THE REQUEST:
Copy the lines from the one containing "You are a computer-use agent." to the one containing "Instruction: Open Priority", both included, and nothing else.
━━━━━ DATA FOR THIS TASK ━━━━━
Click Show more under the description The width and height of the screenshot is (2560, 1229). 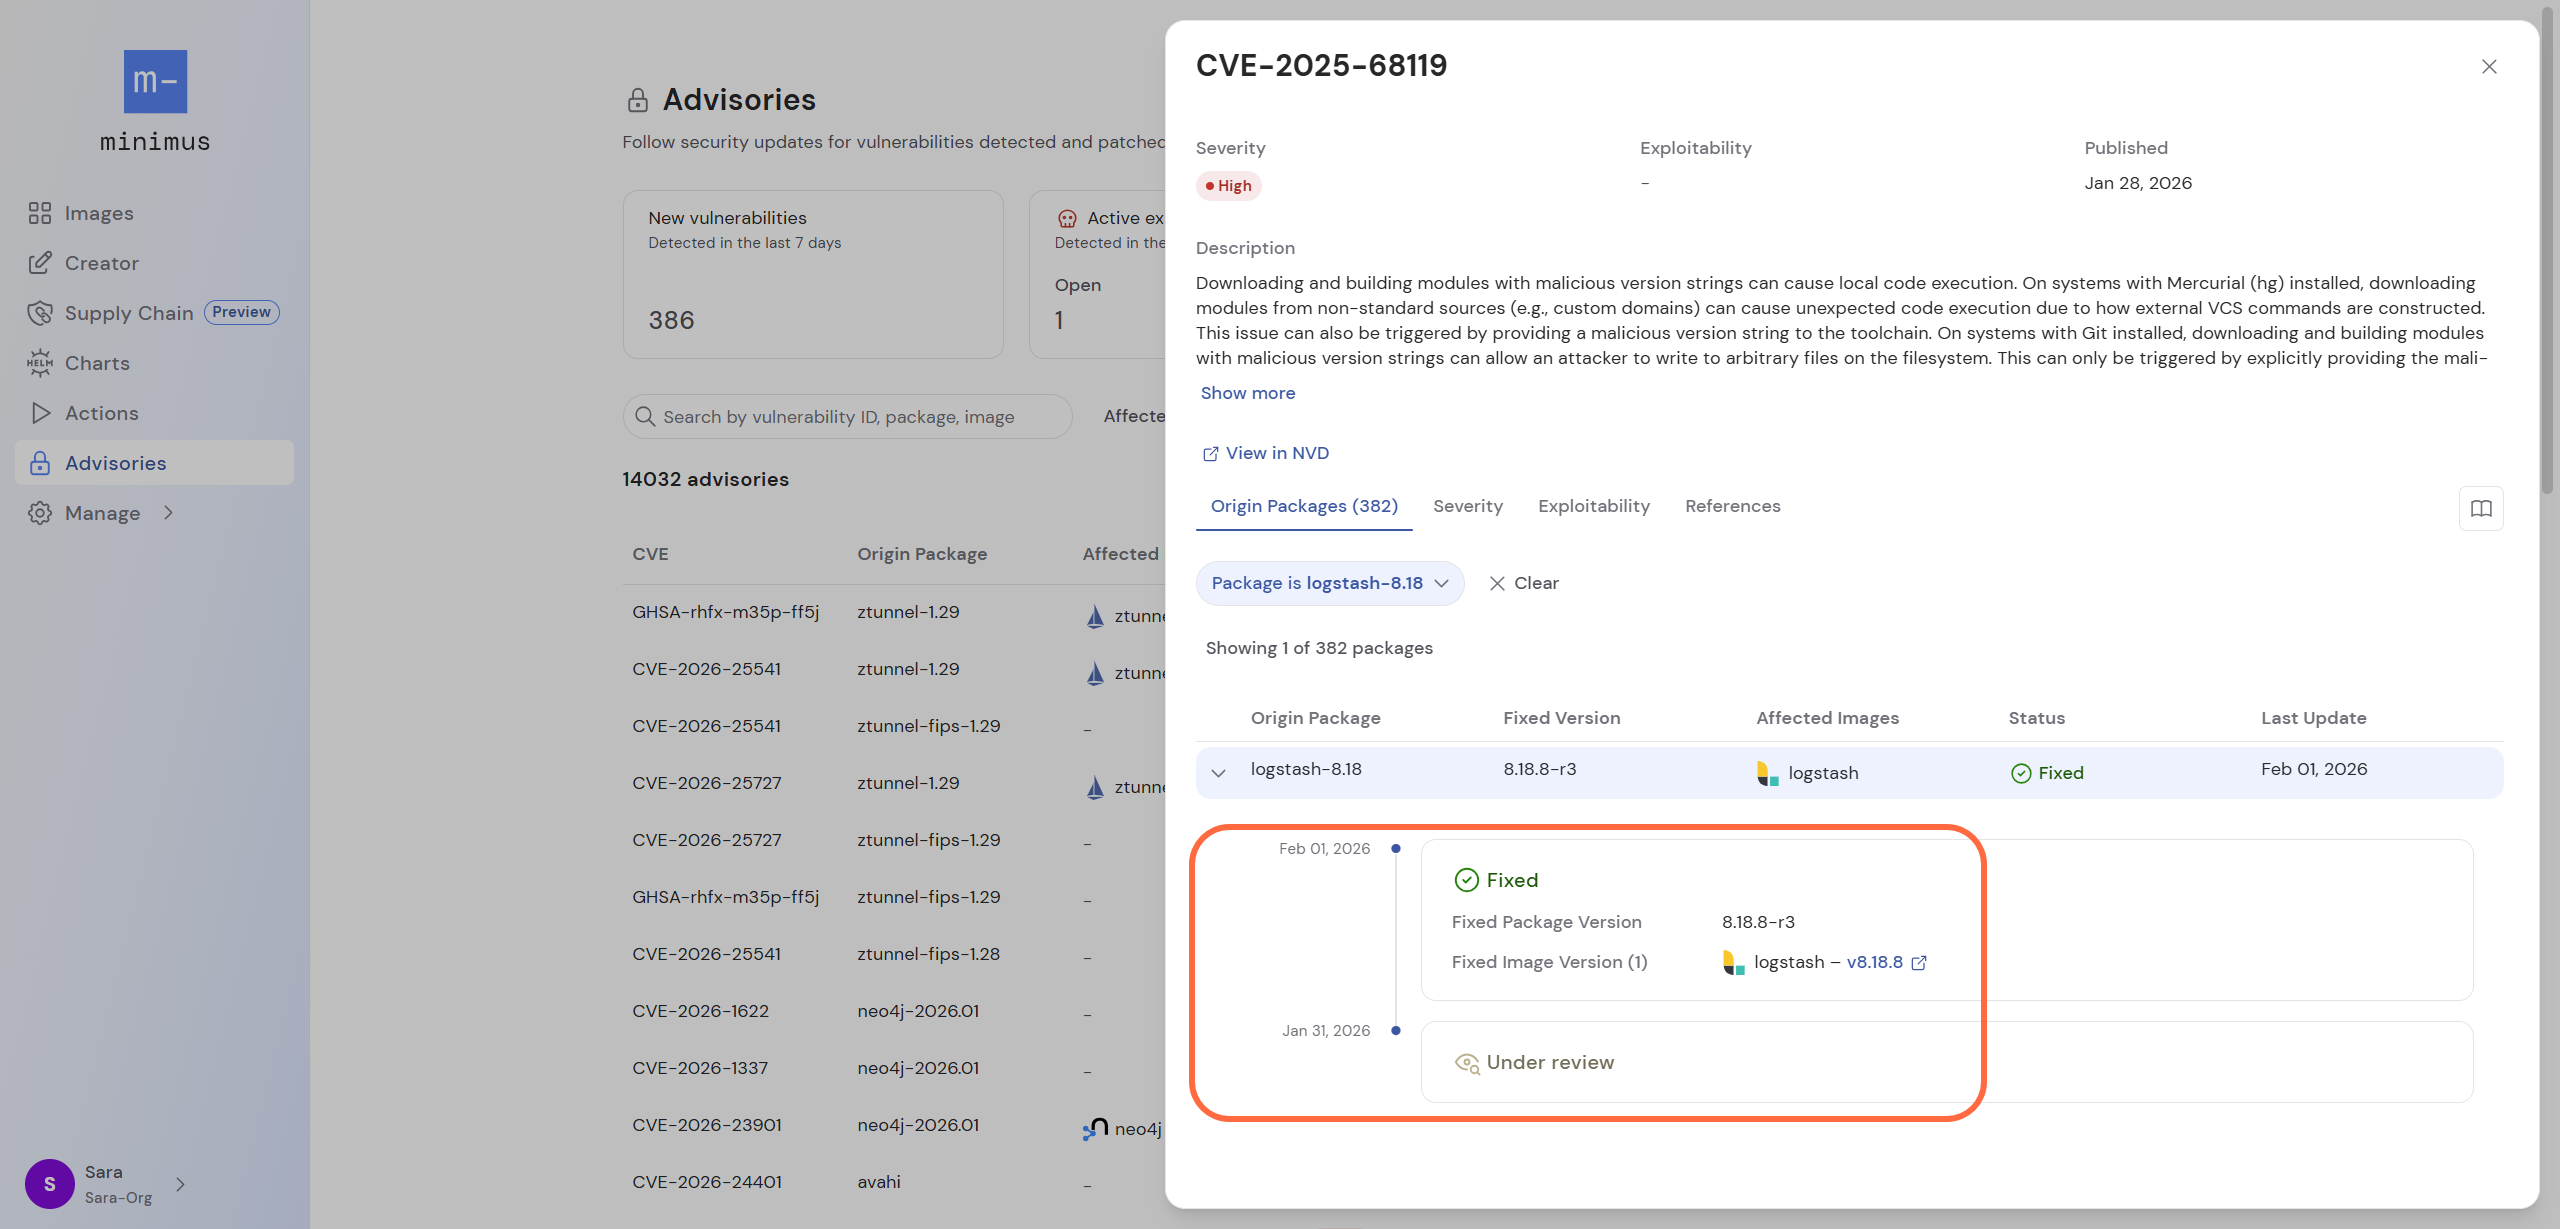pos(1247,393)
━━━━━
━━━━━ DATA FOR THIS TASK ━━━━━
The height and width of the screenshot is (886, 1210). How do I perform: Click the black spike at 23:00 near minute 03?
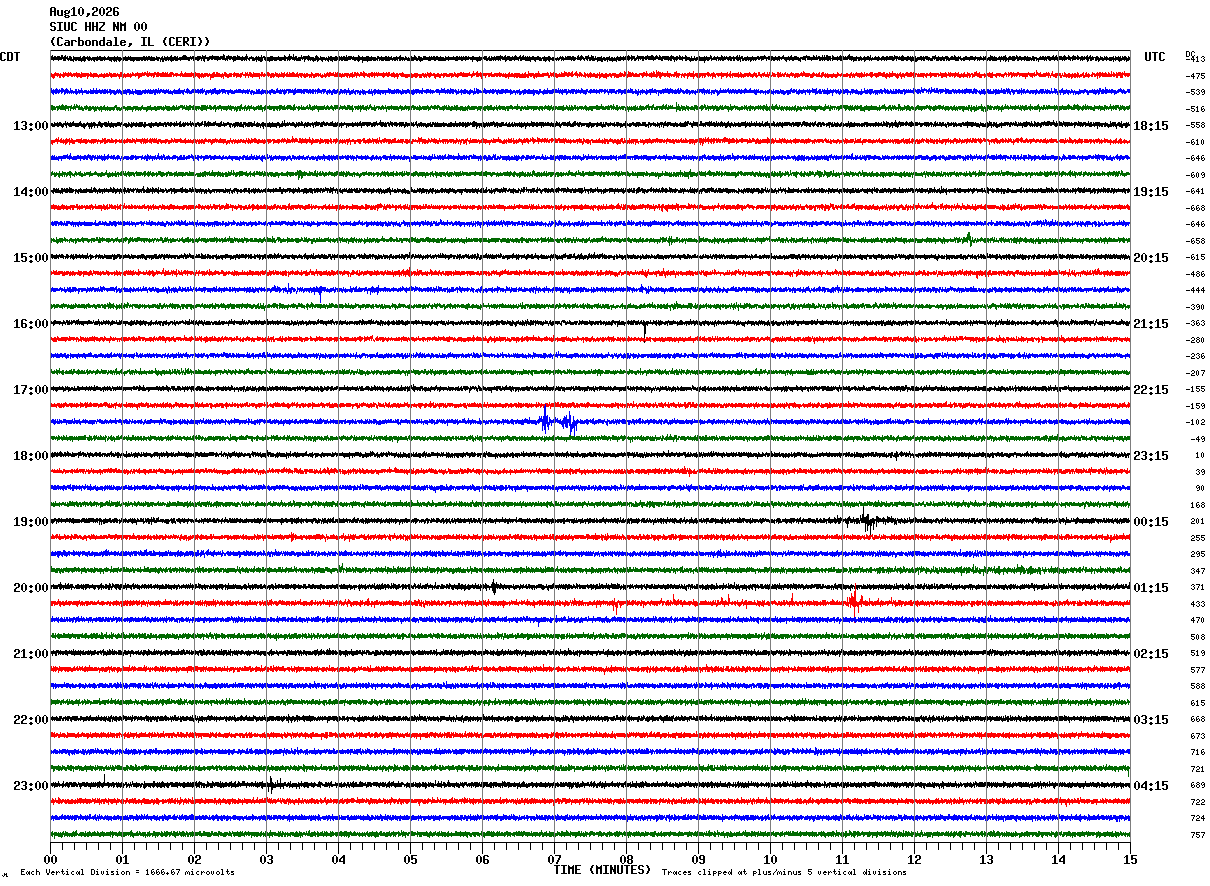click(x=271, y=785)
━━━━━
━━━━━ DATA FOR THIS TASK ━━━━━
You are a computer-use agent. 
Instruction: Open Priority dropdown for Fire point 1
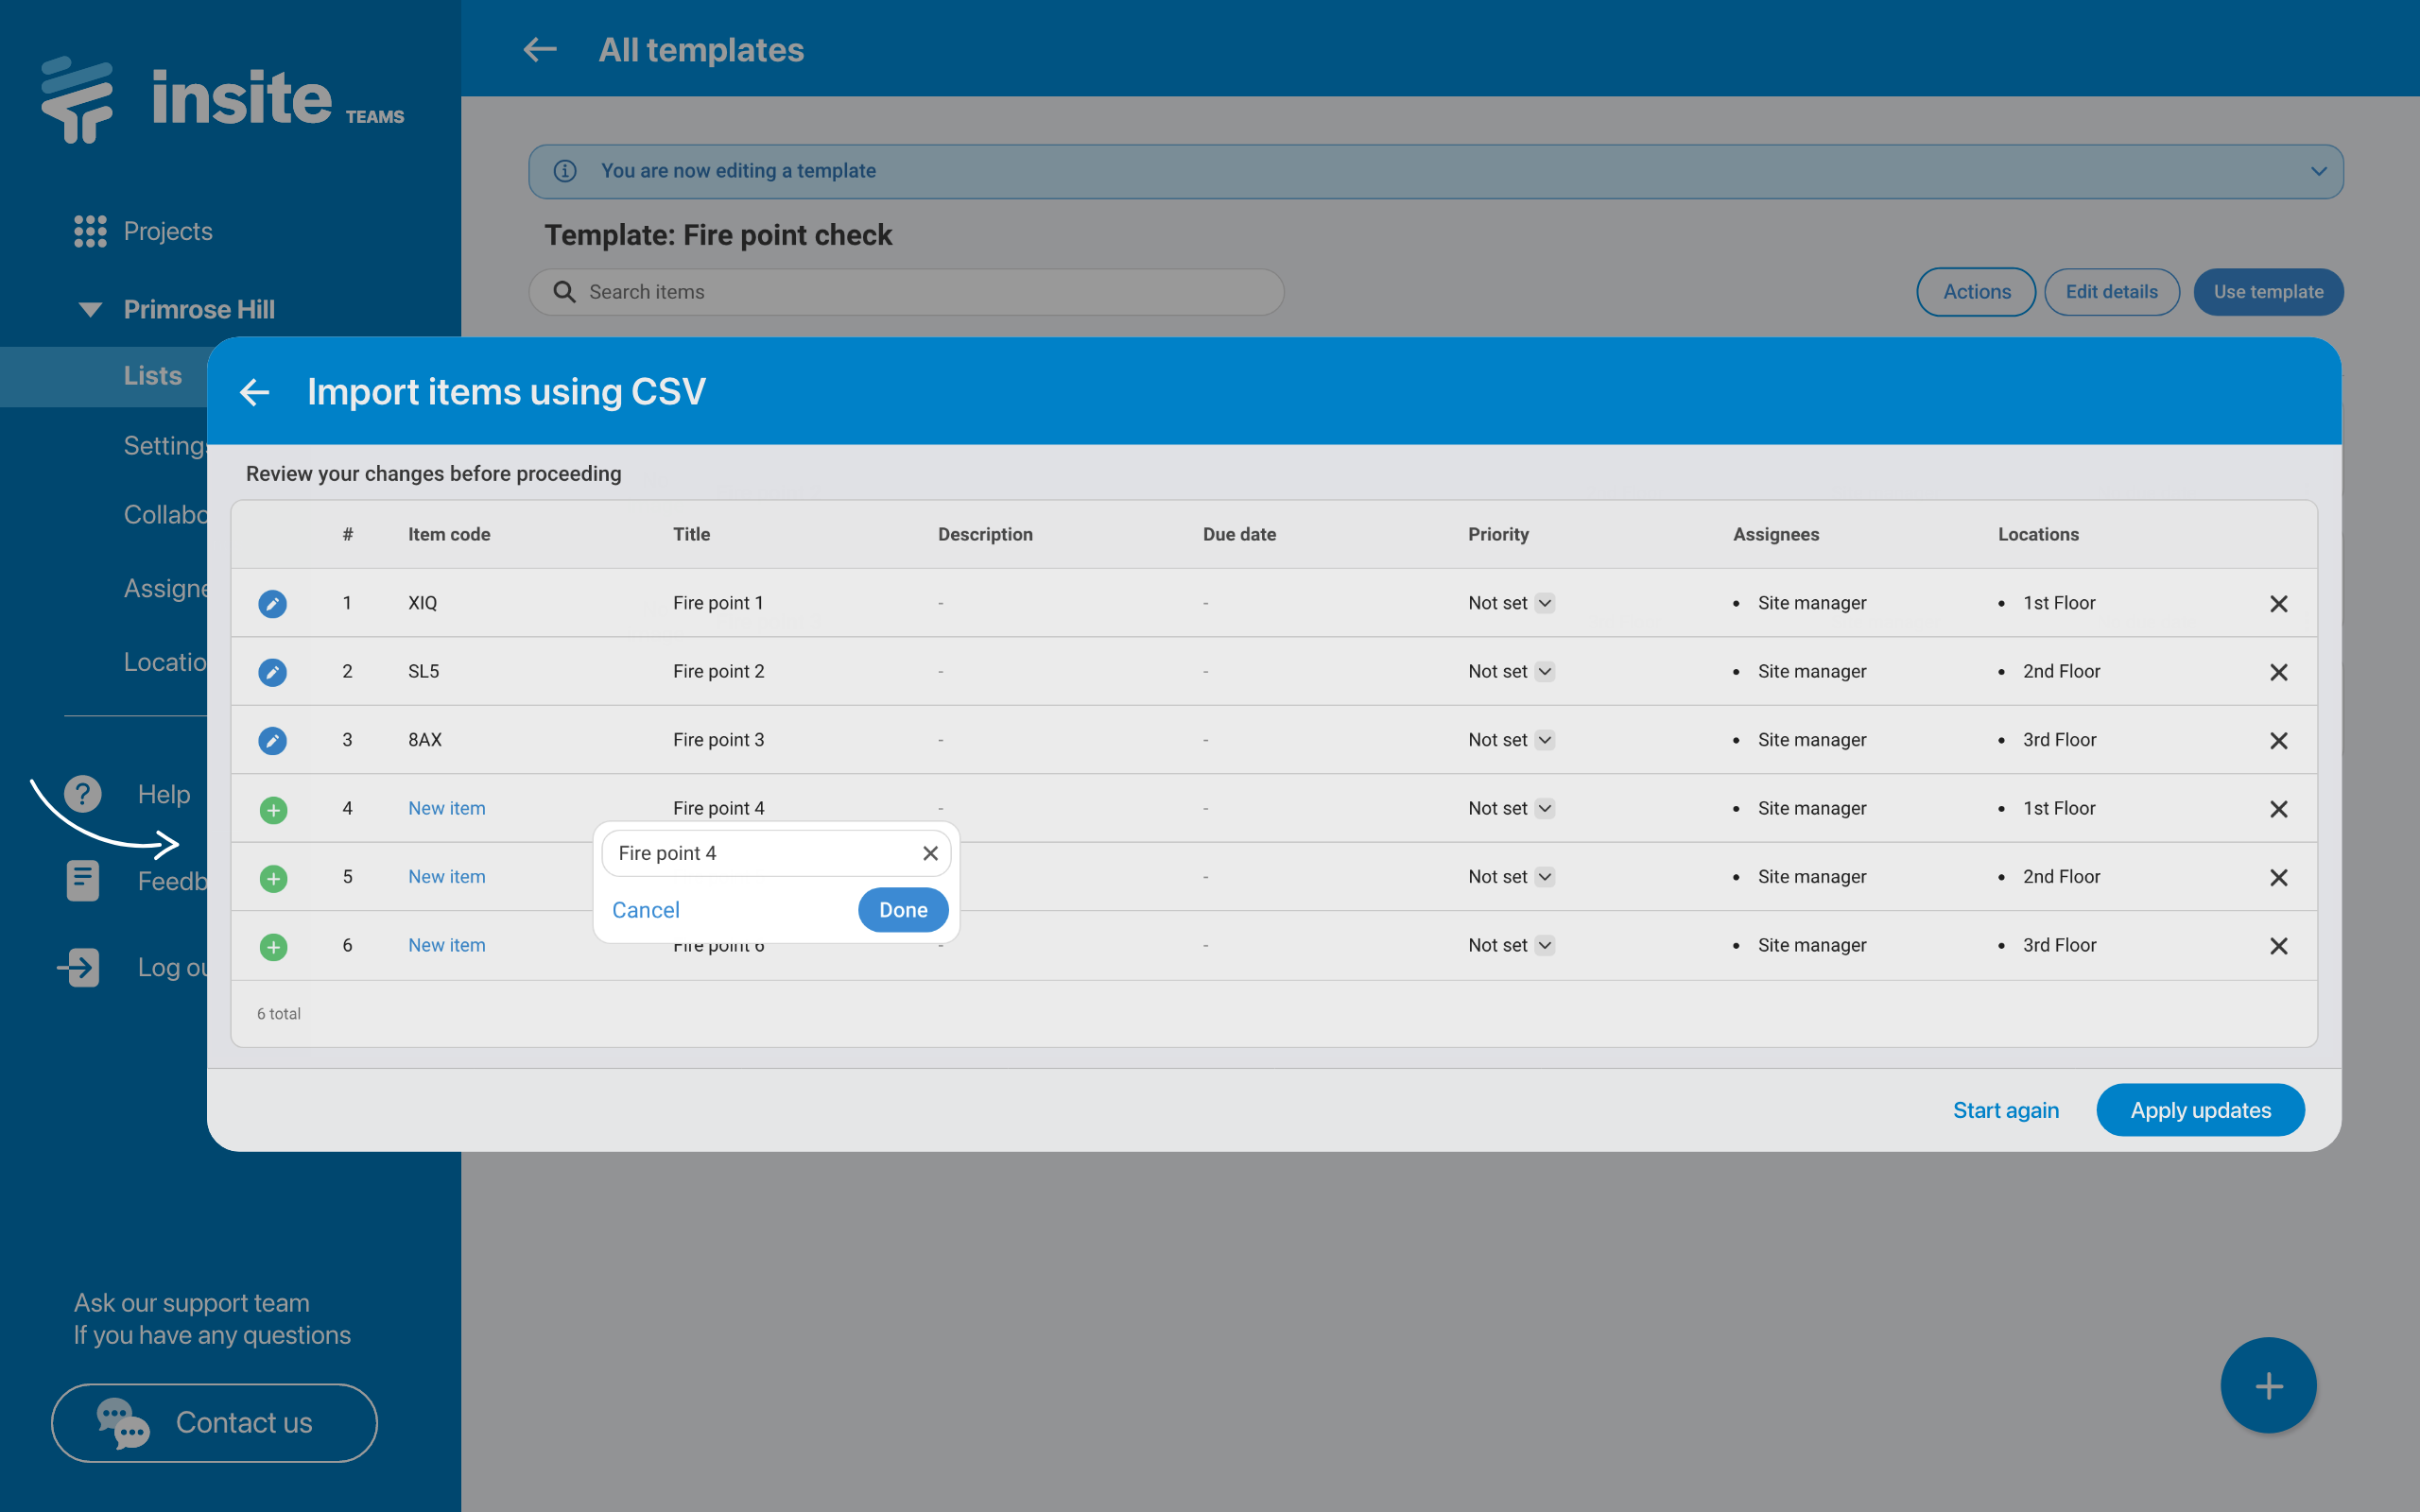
━━━━━
SOLUTION:
You are a computer-use agent. 
Instruction: Open Priority dropdown for Fire point 1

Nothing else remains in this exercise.